**Stored items**
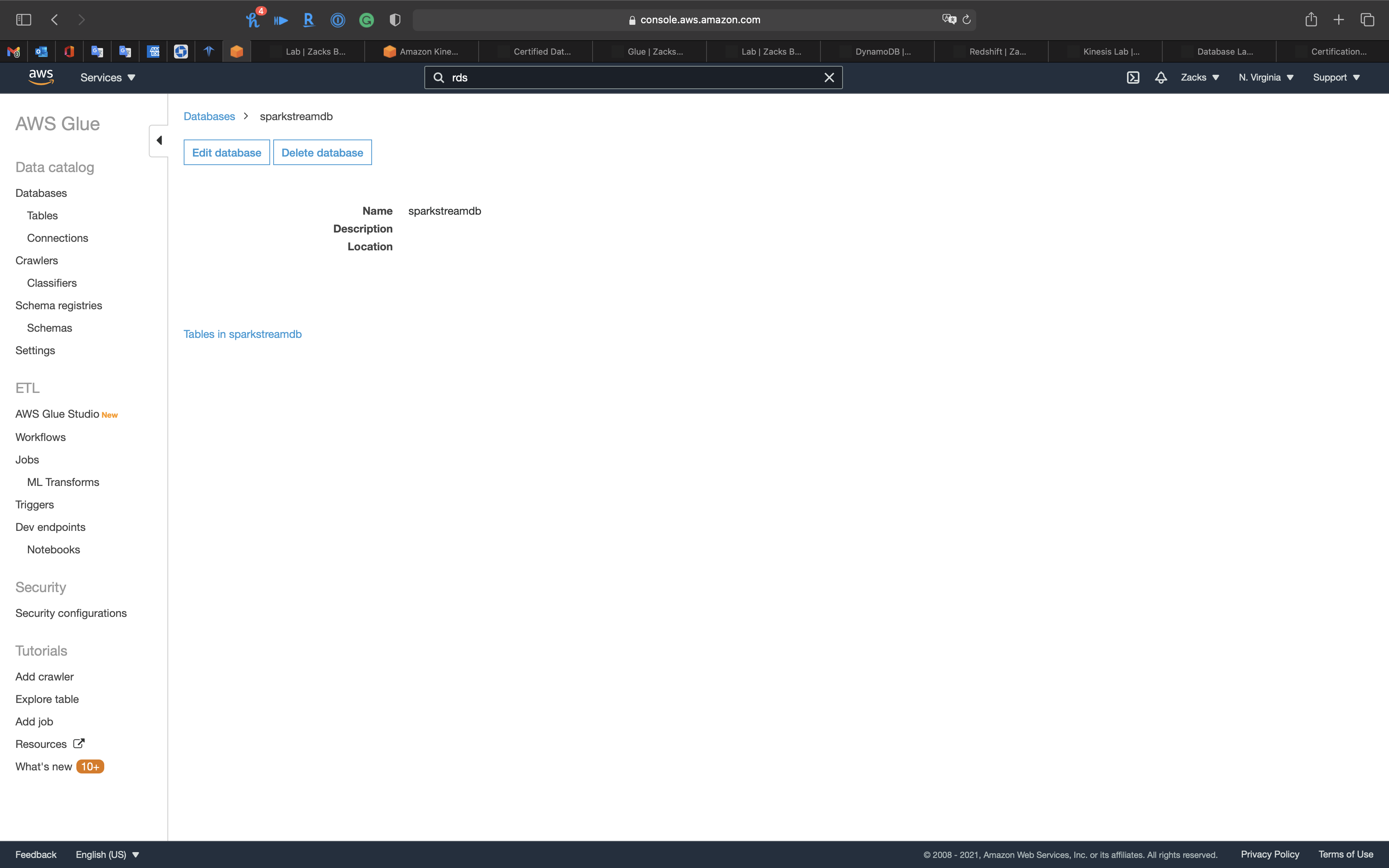Screen dimensions: 1389x868
Task: Clear the search box with X
Action: tap(829, 78)
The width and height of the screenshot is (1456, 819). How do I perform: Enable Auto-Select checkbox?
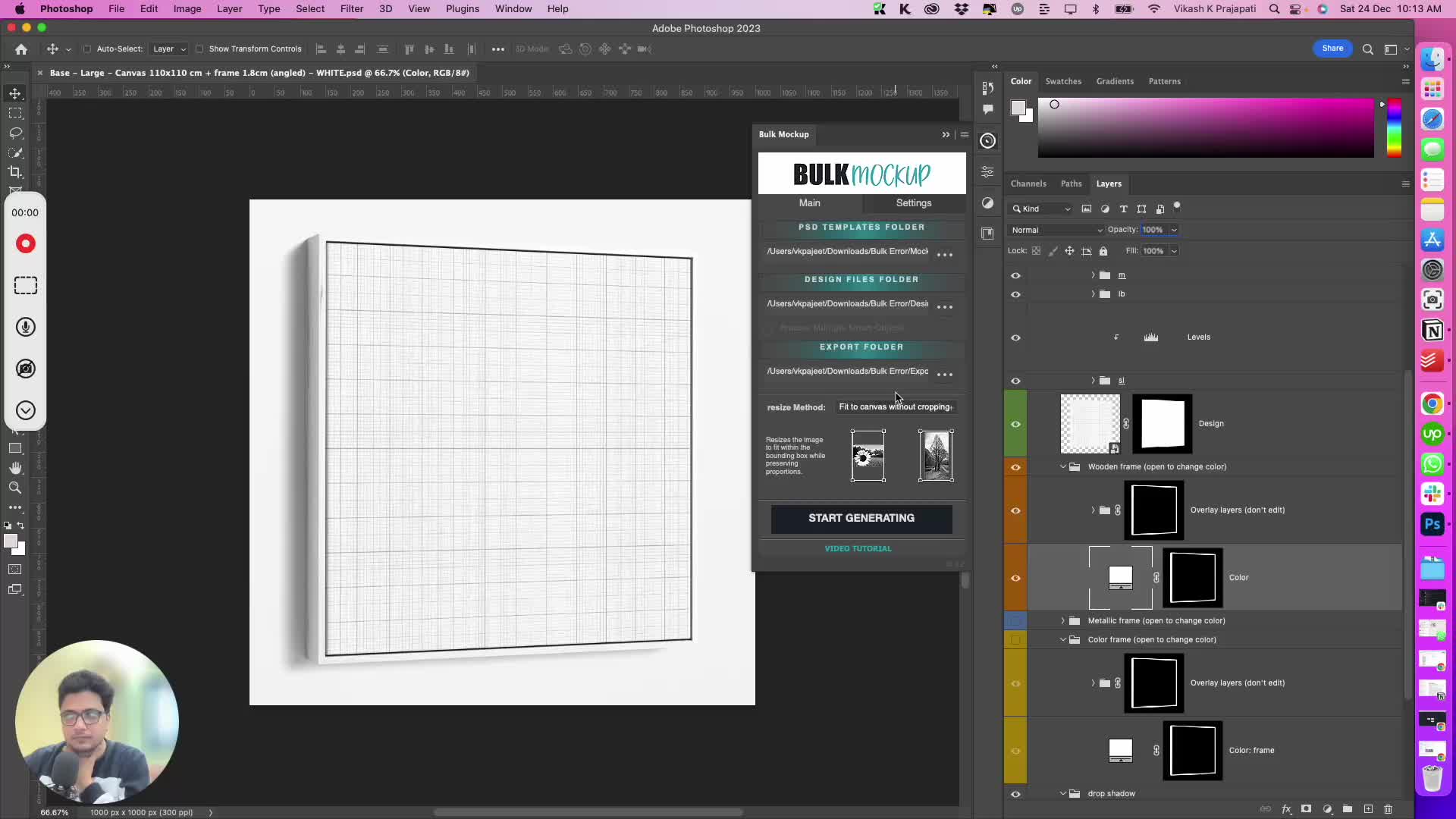tap(87, 49)
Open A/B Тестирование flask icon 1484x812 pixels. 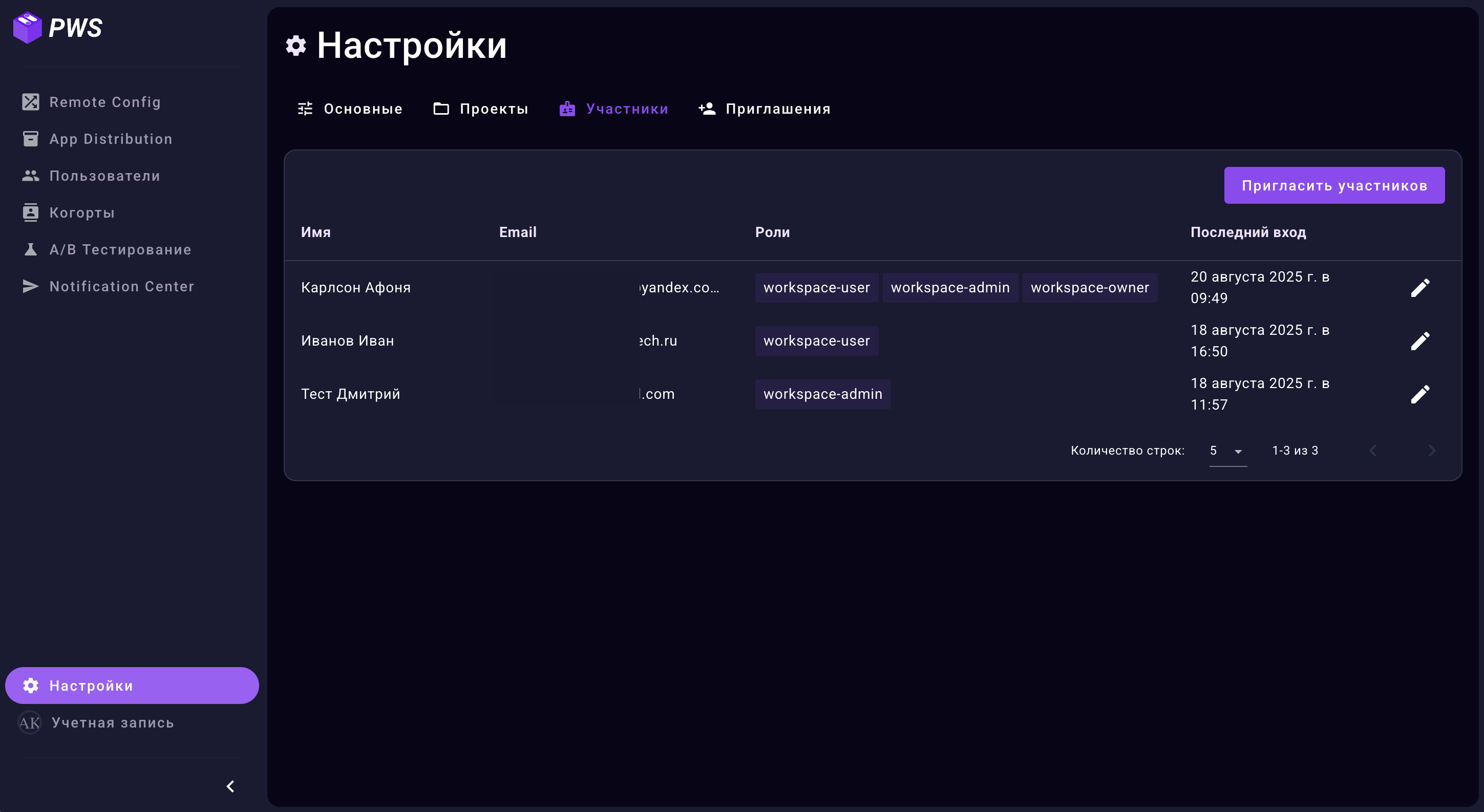pyautogui.click(x=31, y=249)
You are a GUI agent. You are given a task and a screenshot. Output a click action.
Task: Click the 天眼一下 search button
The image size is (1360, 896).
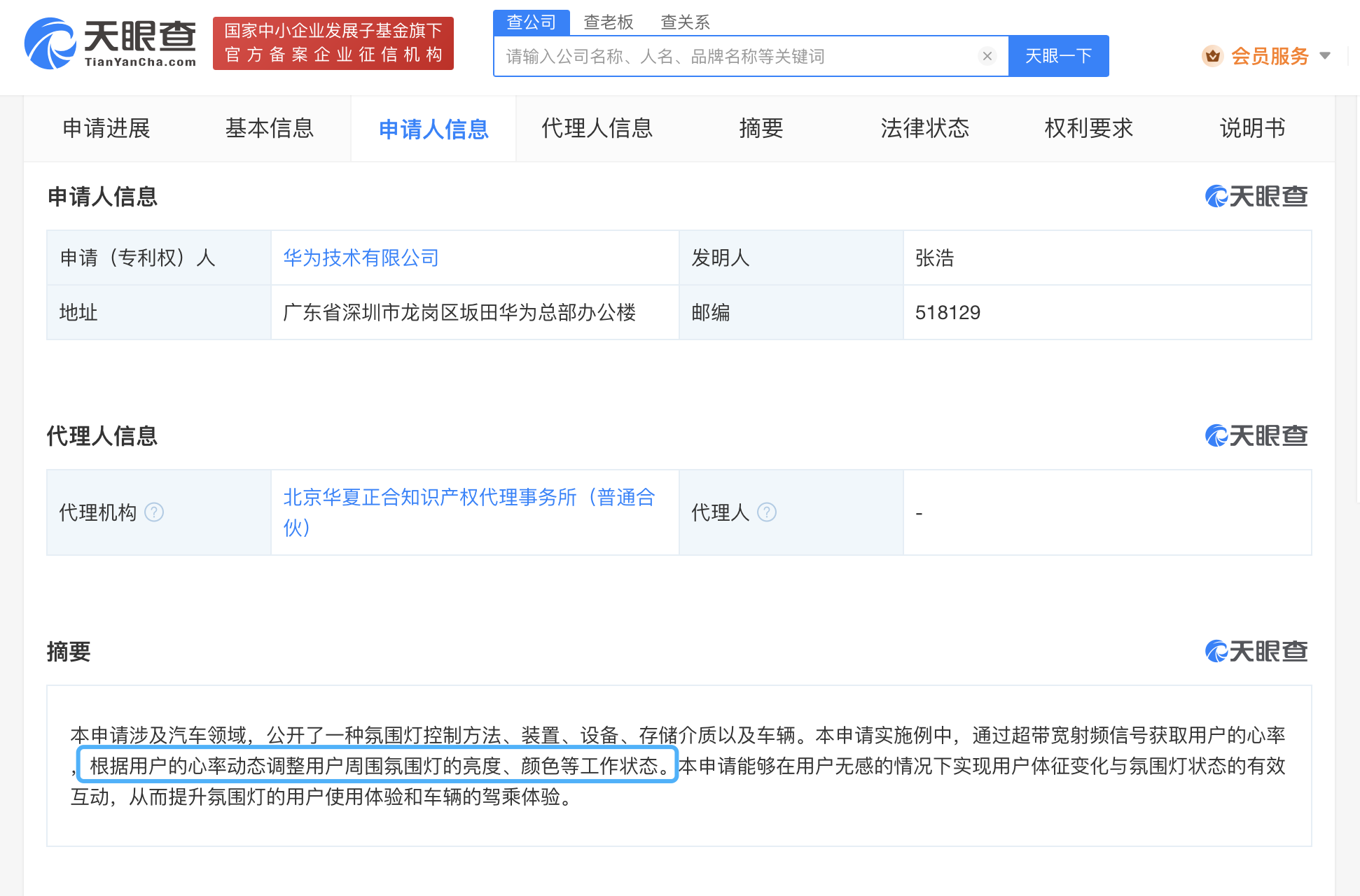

**Task brief**
Please retype exactly the lines from the one containing "You are a GUI" to the last line of the records above, both included, without any pictures.

**Answer box**
You are a GUI agent. You are given a task and a screenshot. Output a click action.
Task: Click the 天眼一下 search button
The image size is (1360, 896).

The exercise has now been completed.